Kritik zu Verbrannte Erde
Thomas Arslan inszeniert einen Gangsterfilm, in dem er ohne überflüssiges Wort oder Geste von einer Gesellschaft erzählt, in der es selbst unter Dieben keine Ehre mehr gibt
Am Beginn steht ein nächtlicher Einbruchdiebstahl in einer Essener Villengegend. Doch der anschließende Deal geht schief, und Trojan (Mišel Maticevic) sieht sich um die verabredeten Fünfzigtausend für ein Set edler Uhren betrogen. Anstatt es sich für eine Weile in einer Hängematte am Strand bequem machen zu können, ist er gezwungen, mit quasi leeren Händen nach Berlin zu fahren. Dort hat er noch ein paar Kontakte, von denen er sich die Vermittlung eines neuen Coups erhofft. Allerdings sind seit Trojans wenig erfreulichem letzten Berlinaufenthalt zwölf Jahre vergangen, und die Zeiten haben sich geändert; alte Kumpane haben Familien gegründet, führen Unternehmen, denken an den Ruhestand und allenfalls noch an das »letzte große Ding«.
Von dem weiß doch jeder, dass es schiefzugehen pflegt. Und doch wird es wieder und wieder in Angriff genommen – so auch hier: Das kleine Gemälde »Frau vor der untergehenden Sonne« von Caspar David Friedrich ist für eine Ausstellung in der Stadt. Einer, der im Hintergrund an Fäden zieht, will es haben; er bietet für die Beschaffung sehr viel Geld. Und das Quartett – Trojan, eine Fluchtfahrerin, der Computerspezialist und der, der die Waffen besorgt – macht sich an die Arbeit.

▶ **Bereitgestellte Daten**:
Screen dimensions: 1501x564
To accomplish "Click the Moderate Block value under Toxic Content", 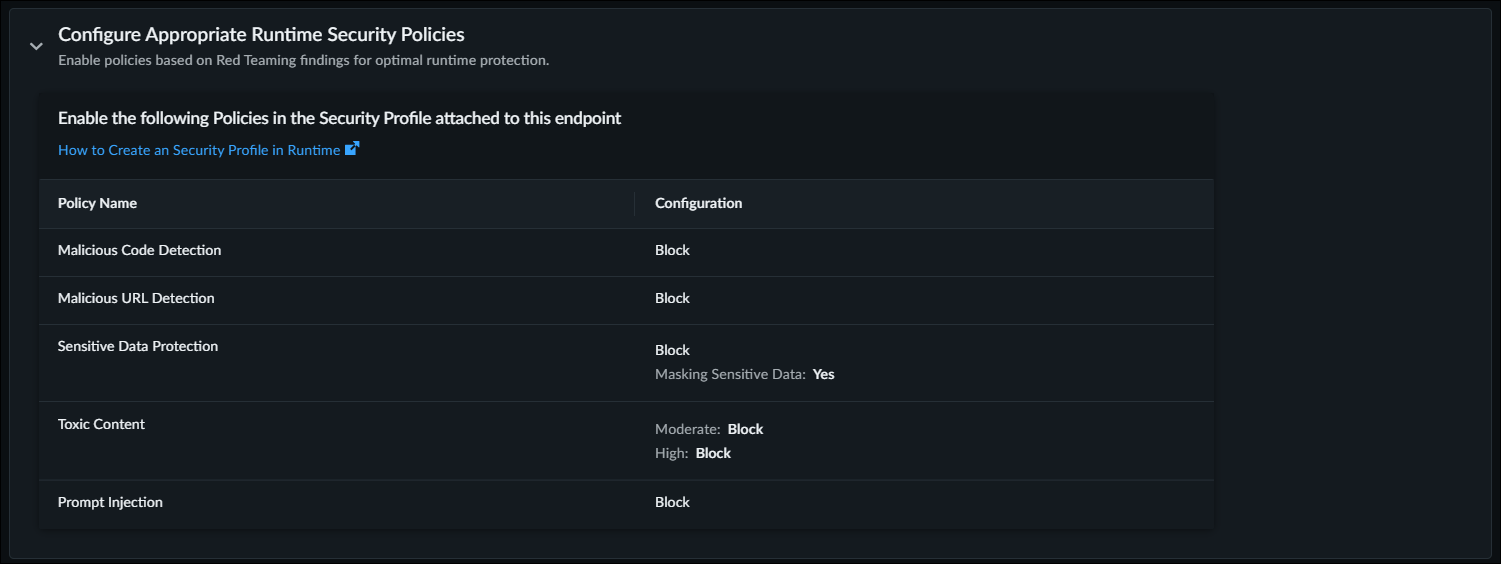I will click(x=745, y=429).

▶ **Aufgabe 1**: Welches Gemälde soll das Quartett laut der Filmkritik zu »Verbrannte Erde« beschaffen?
▶ **Aufgabe 2**: Führe die Filmkritik zu »Verbrannte Erde« im Anschluss an ihren letzten Satz fort.
Die Zeilen sind dafür ohne Belang.

▶ **Antwortfeld 1**: »Frau vor der untergehenden Sonne« von Caspar David Friedrich.

▶ **Antwortfeld 2**:
»Verbrannte Erde« ist nach »Im Schatten« (2010) der zweite Teil der von Thomas Arslan geplanten »Trojan-Trilogie«, und er trägt diesen Titel nicht umsonst. Man ahnt das rasch und folgt dennoch gebannt dieser mit meisterlicher Zurückhaltung in Szene gesetzten Schraubbewegung in den Abgrund. Die große Gabe des Autorenfilmers Arslan ist bekanntermaßen die Entschlackung, man könnte auch sagen: Ernüchterung. In jedem Falle die Reduktion der erzählerischen Mittel aufs Wesentliche und die der filmemacherischen aufs Notwendige. Das kommt insbesondere dem Genrefilm zugute, treibt sie diesem doch alles Sensationalistische, Ausbeuterische aus. Freilich kommt es auch im vorliegenden Fall zu Schlägerei und Schießerei, die Gewalt wird aber nicht hochgejazzt zum selbstzweckhaften Schauwert, sie ergibt sich vielmehr notwendig aus Charakter und Situation; wobei letztere immer gesellschaftlich zu denken ist.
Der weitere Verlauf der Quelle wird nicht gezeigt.